I don’t feel better knowing the details of the autopsies of the two dead firemen. I feel outraged that Boston does nothing to keep drunks and cocaine users out of the fire department. All firemen and cops should be subject to random drug and alcohol tests. It’s an insult to the scores of honorable public safety workers that someone would be so cavalier with their professional responsibility and go on duty in an unfit condition. It’s a risk to citizens and colleagues alike.

It’s tragic that these men died and we should feel sympathy for their families and support them. We can’t turn their death into an antimedia crusade.

There is no heroism in drunks and drug addicts actively serving as firemen and responding to calls for help. We should force local governments to help firemen with drug and alcohol problems so they can continue to serve with honor.

Matthew Gannon

Norton

Record shows tax relief

always empty promise

To the editor:

Bob Bliss, a Massachusetts Department of Revenue spokesman, uses an unfortunate comparison when assuring us that the governor’s gambling sin-tax-based property tax reduction will be significant (“Homeowners to get break from casinos, officials claim,” Oct. 11). Mr. Bliss assures us that the property tax relief would amount to more than if the income tax were reduced from 5.3 to 5 percent.

Thanks for the reminder, Bob. Is this the temporary, 18-month tax increase that was imposed in 1989? (We must be in a time warp — that seems like an awfully long year and a half.) Is this the tax increase that was the target of a successful citizen ballot initiative requiring it to be rolled back to 5 percent? Is this the same tax increase that the Massachusetts General Court refuses to reduce in spite of the voters’ directive?
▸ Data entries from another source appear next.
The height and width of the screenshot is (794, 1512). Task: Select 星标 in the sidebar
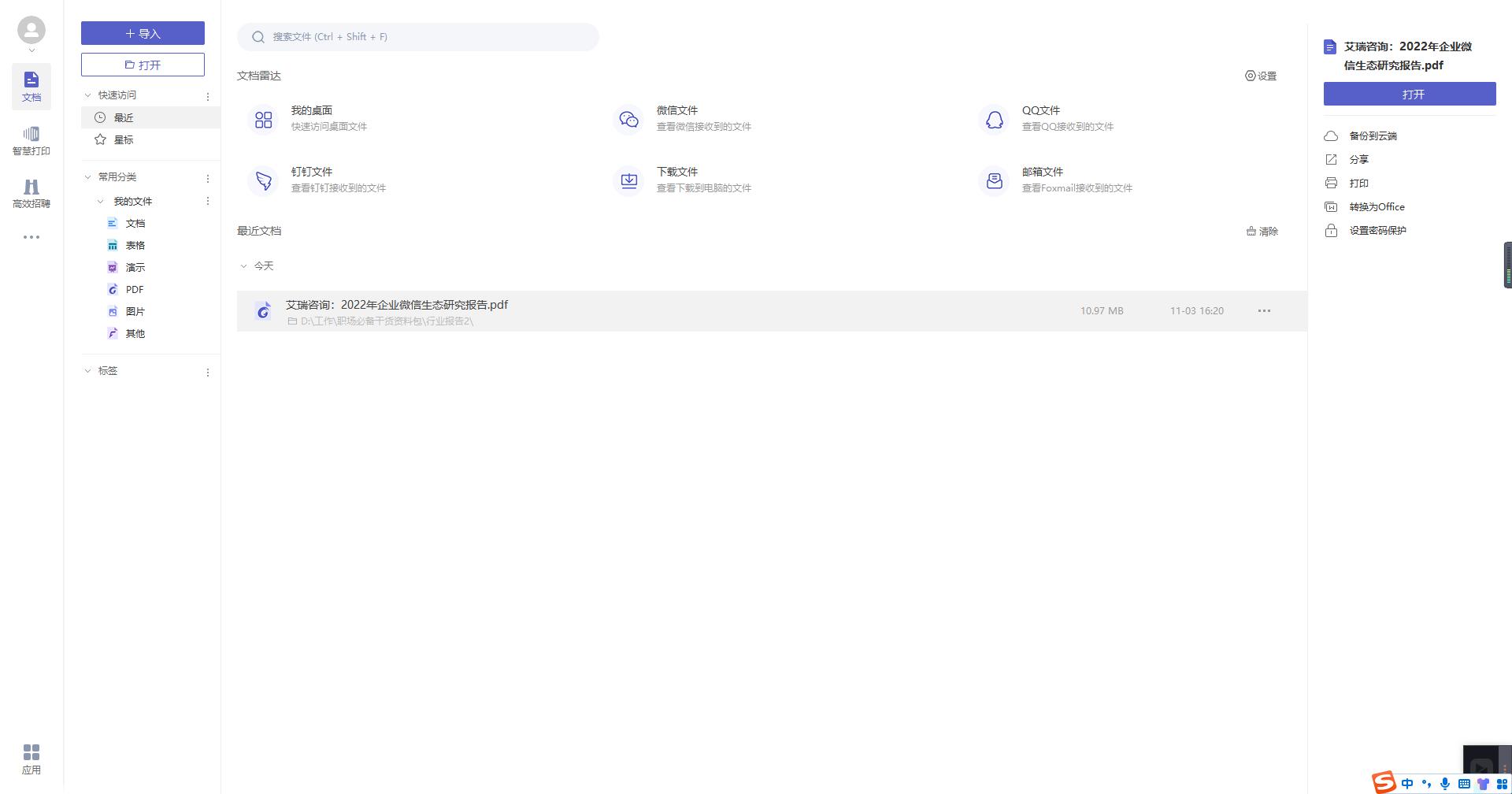pos(124,139)
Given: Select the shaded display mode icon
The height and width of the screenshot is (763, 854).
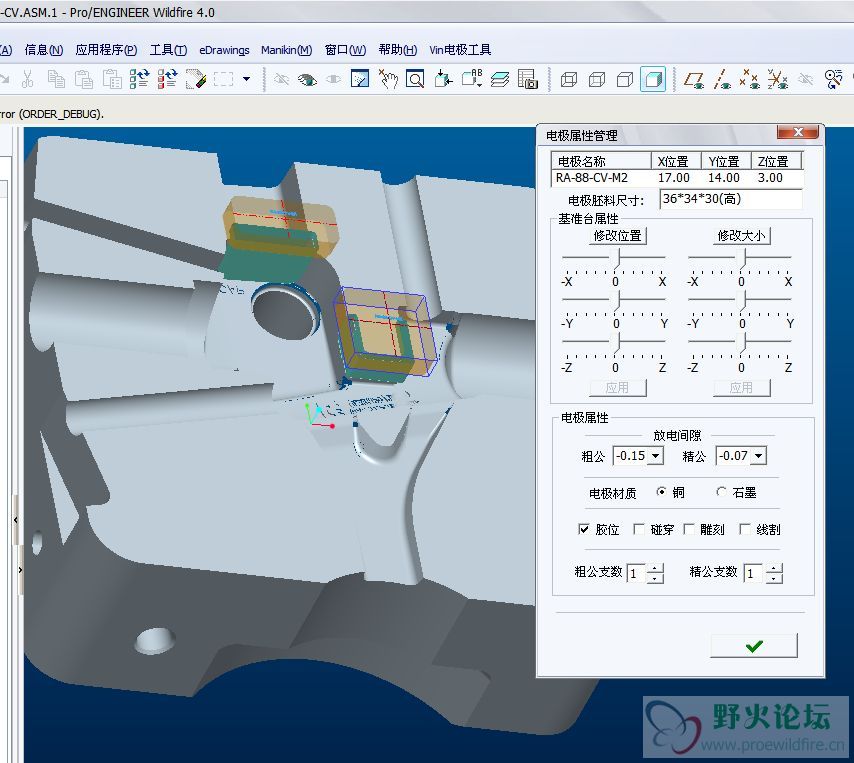Looking at the screenshot, I should coord(652,79).
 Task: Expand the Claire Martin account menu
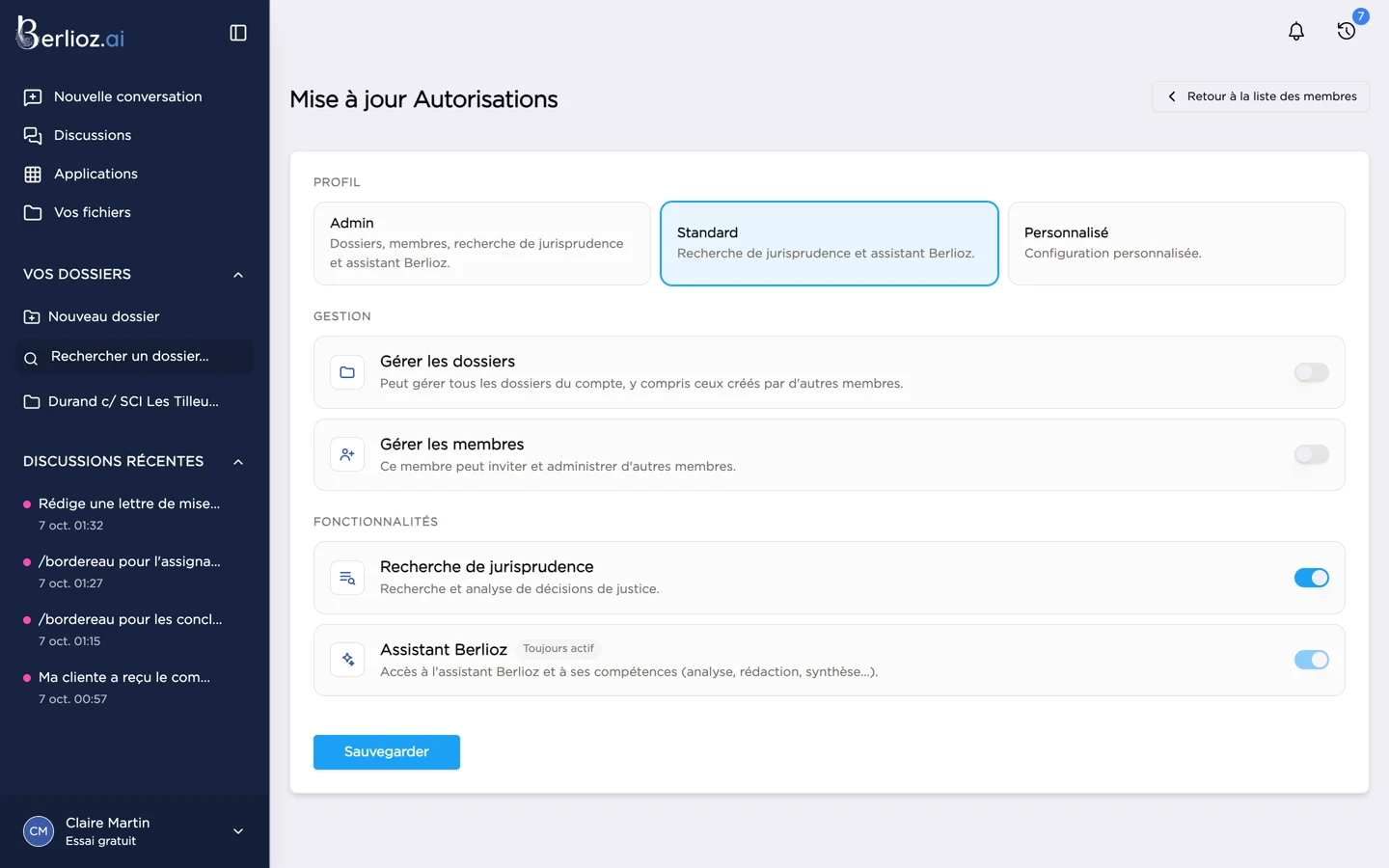pyautogui.click(x=238, y=831)
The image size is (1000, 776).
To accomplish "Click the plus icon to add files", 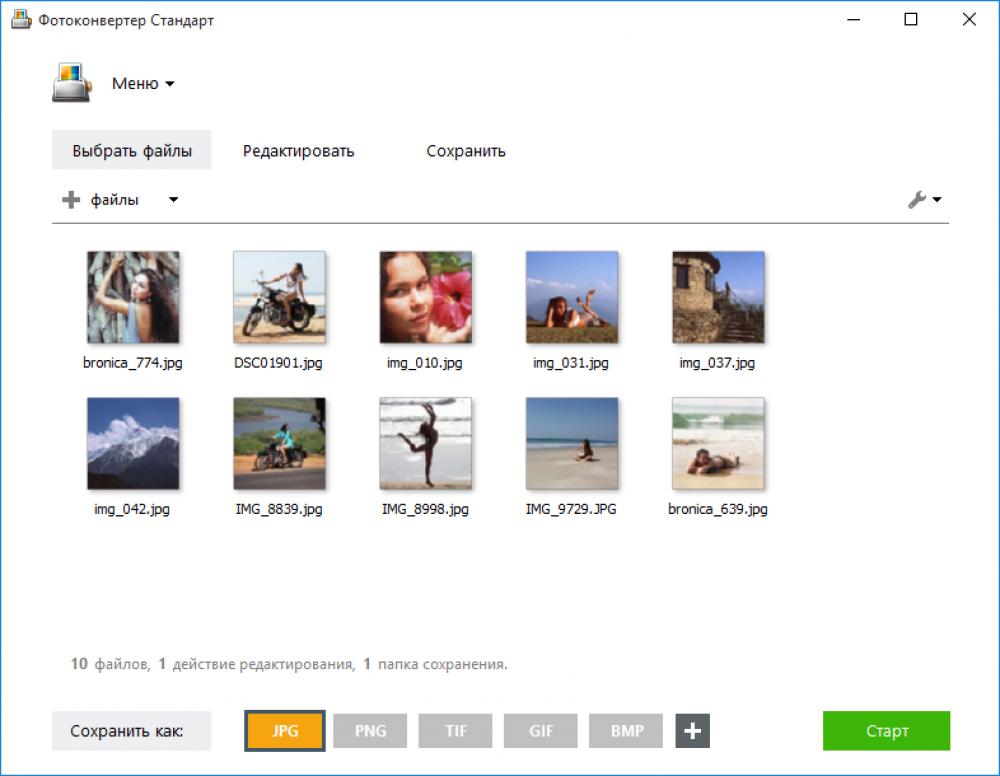I will click(x=70, y=199).
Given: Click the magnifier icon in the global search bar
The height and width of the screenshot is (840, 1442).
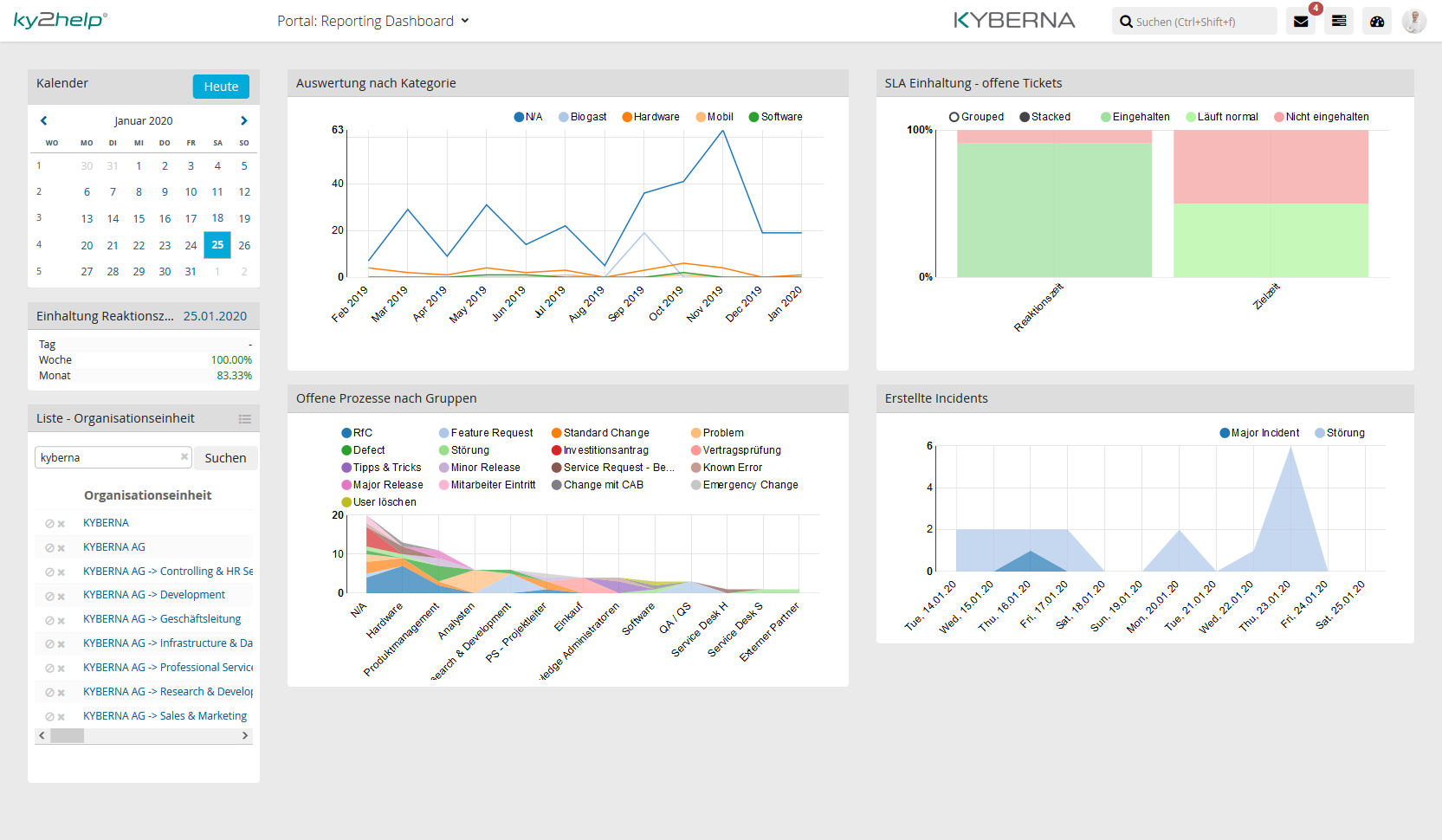Looking at the screenshot, I should (1125, 20).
At this point, why should we believe anything we’re told about “tax relief” and how it might be achieved? In my opinion, the “temporary” income tax increase should finally be rescinded instead of this complicated gambling-property-tax

scheme. That might start to restore the government’s credibility when it comes to taxes. We might even begin to believe them if they claim they need to raise taxes for infrastructure maintenance.

But as things stand right now, the old maxim “fool me once, shame on you, fool me twice, shame on me” is in full force.